Culture of risk and reward
Glass is no longer a part of the management team. But if the company’s holiday party is any indication, 2015 was a strong year for Fundry, Yellowstone’s parent company: In a video of the event that has since been taken down from YouTube, scantily clad waitresses serve shots and there’s a fist-pumping speech from Stern, who calls out employees who helped the company reach $420 million in loans during the year. “Lockbox Steve — $65 million!” Stern shouts to raucous applause.
The company is a big player in the high-risk market in merchant cash advances, says Murray of deBanked. Ads to brokers say, “Give us your D sheets,” referring to potential customers with the lowest credit ratings.

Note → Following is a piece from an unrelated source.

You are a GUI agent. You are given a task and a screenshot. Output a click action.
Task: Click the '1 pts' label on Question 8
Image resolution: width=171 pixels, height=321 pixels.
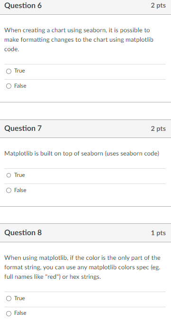pos(158,233)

Yellowstone Capital did not return phone calls and emails seeking comment for this report.
'Take advantage of opportunities'
How does Shepherd of CC Sales Pro deal with any unease about the product? Make sure the client is someone for whom the high interest rate is worth the speed and delivery of the cash, he says.

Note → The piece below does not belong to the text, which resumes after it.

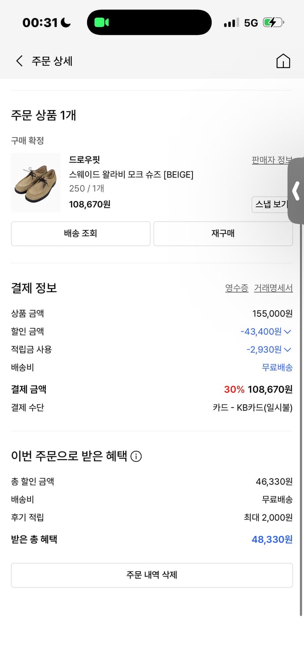Tap the 재구매 repurchase button
Screen dimensions: 304x661
[223, 234]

For example, a pizza shop owner’s oven was destroyed in a fire. While the owner was waiting for a $30,000 check from his insurance company, he found a used oven for $15,000. “So he knew that money was coming, and he could get his business up and running faster,” says Shepherd, who says he got a $50,000 merchant cash advance for his own business in 2012.
“I always tell business owners, don’t get a merchant cash advance to solve your problems, get a cash advance to take advantage of opportunities,” he says. “If you get a merchant cash advance to solve problems — like cash flow or making payroll — you’re only throwing fuel on the fire.”